**WHAT YOU HAVE TO DO:**
Which lines run from the start of the material below through the line containing "Given: Click the border pencil icon"? Retype them exactly, pictures excluded.

**RECORD EXTRACTS:**
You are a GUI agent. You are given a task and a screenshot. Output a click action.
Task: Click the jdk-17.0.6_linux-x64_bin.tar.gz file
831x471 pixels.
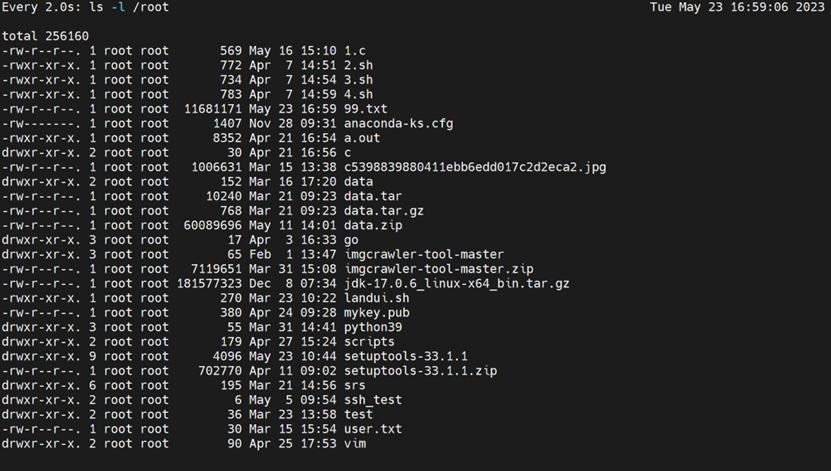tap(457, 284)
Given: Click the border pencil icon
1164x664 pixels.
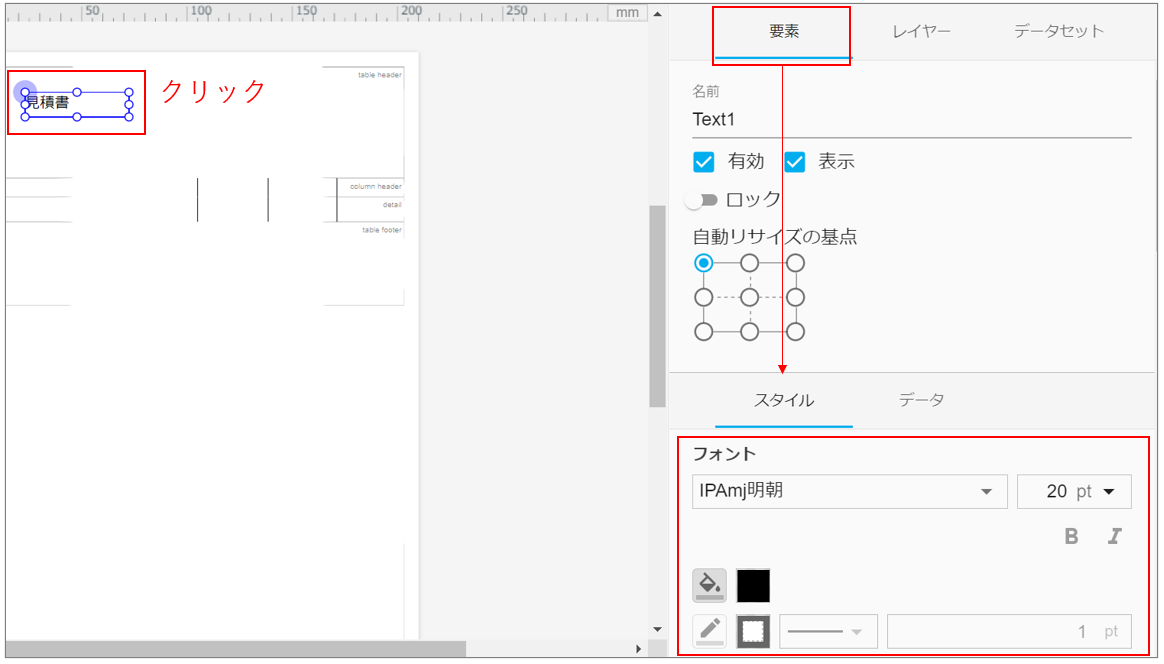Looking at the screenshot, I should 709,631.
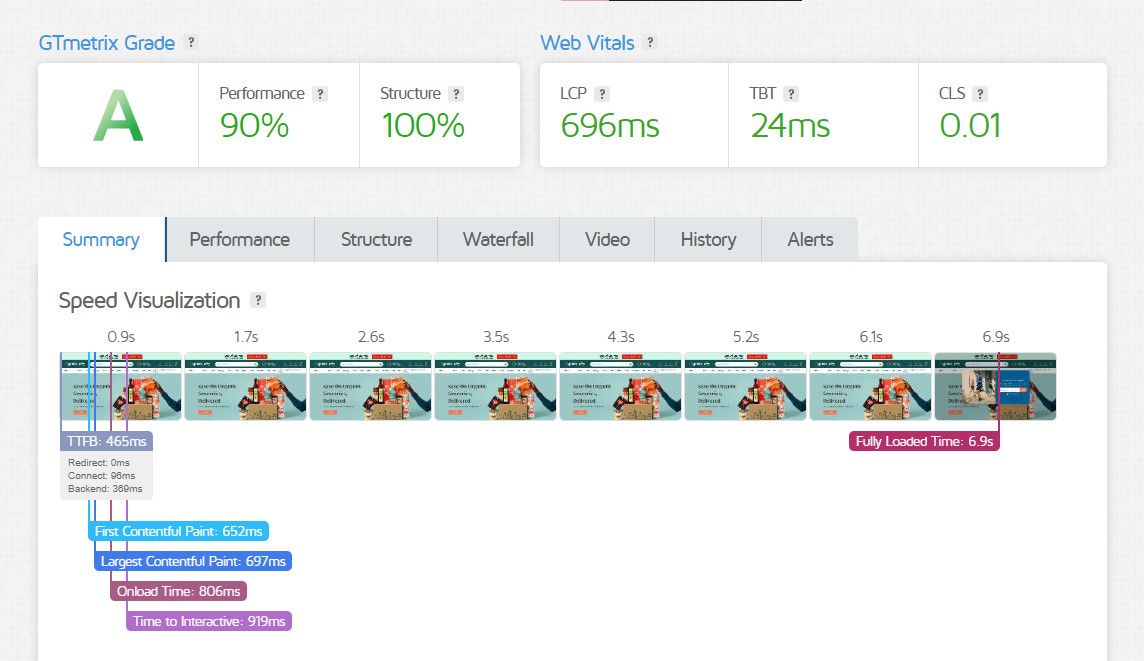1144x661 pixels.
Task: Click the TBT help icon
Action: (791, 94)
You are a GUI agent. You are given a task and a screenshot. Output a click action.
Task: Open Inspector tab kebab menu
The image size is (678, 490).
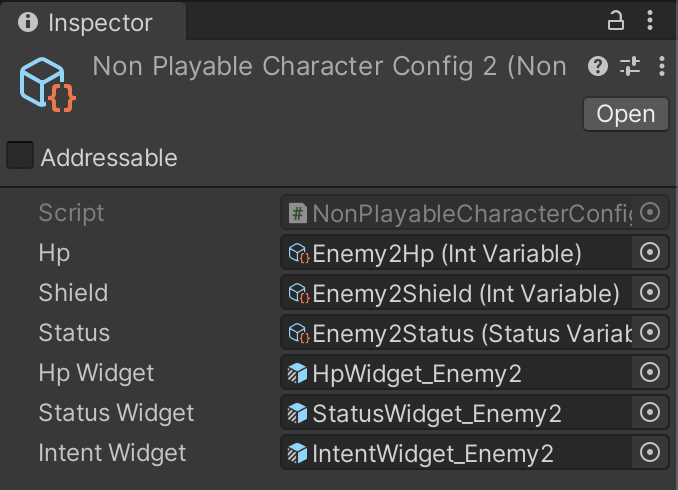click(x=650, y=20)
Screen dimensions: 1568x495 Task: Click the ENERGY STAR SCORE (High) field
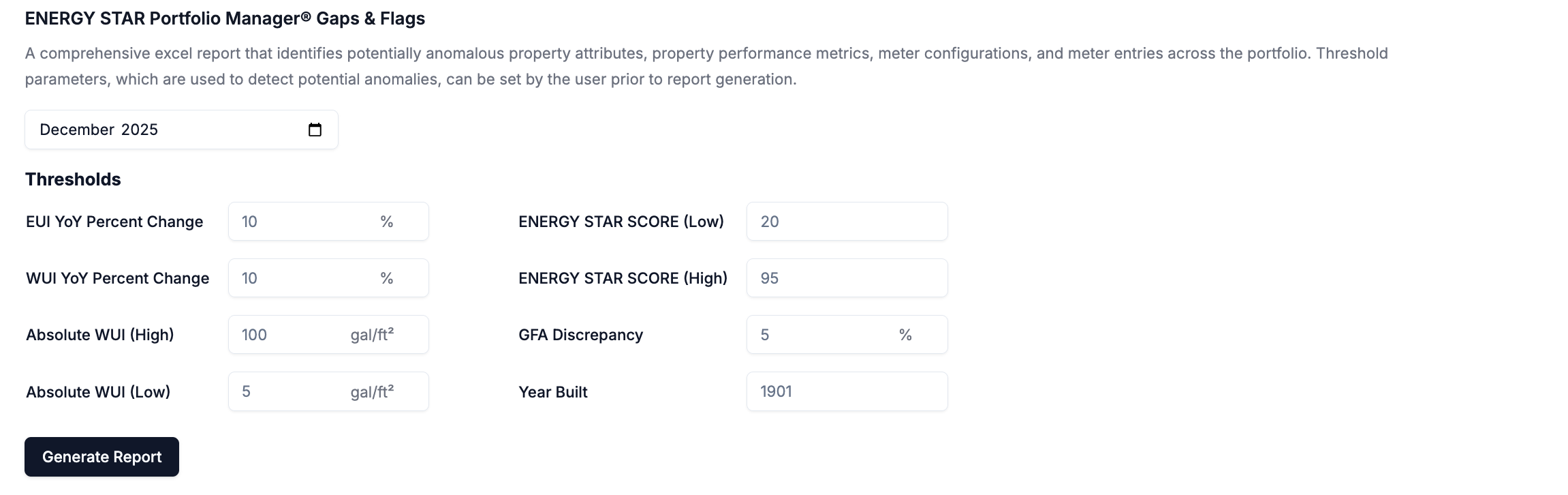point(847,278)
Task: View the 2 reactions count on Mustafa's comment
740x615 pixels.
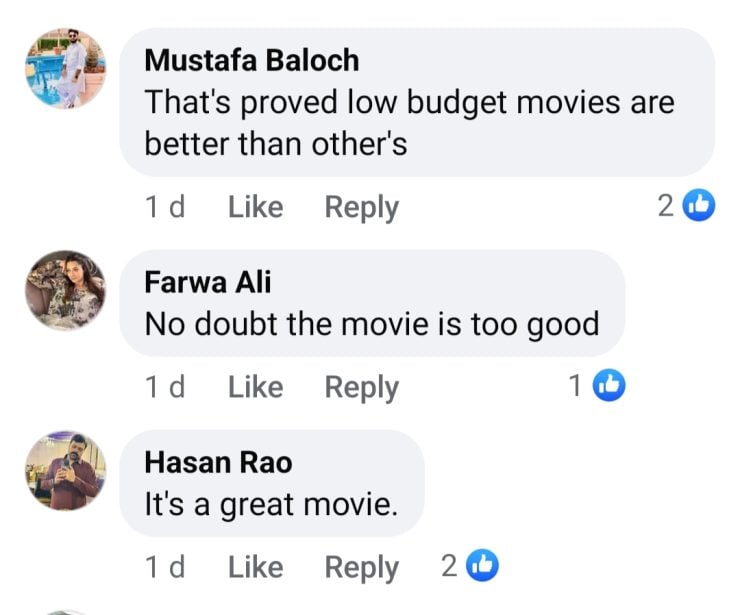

**ANSWER SPACE:**
You are a GUI agent. You are given a task and a screenshot. Output a click action.
Task: Click the jdk-17.0.6_linux-x64_bin.tar.gz file
831x471 pixels.
tap(457, 284)
Given: Click the border pencil icon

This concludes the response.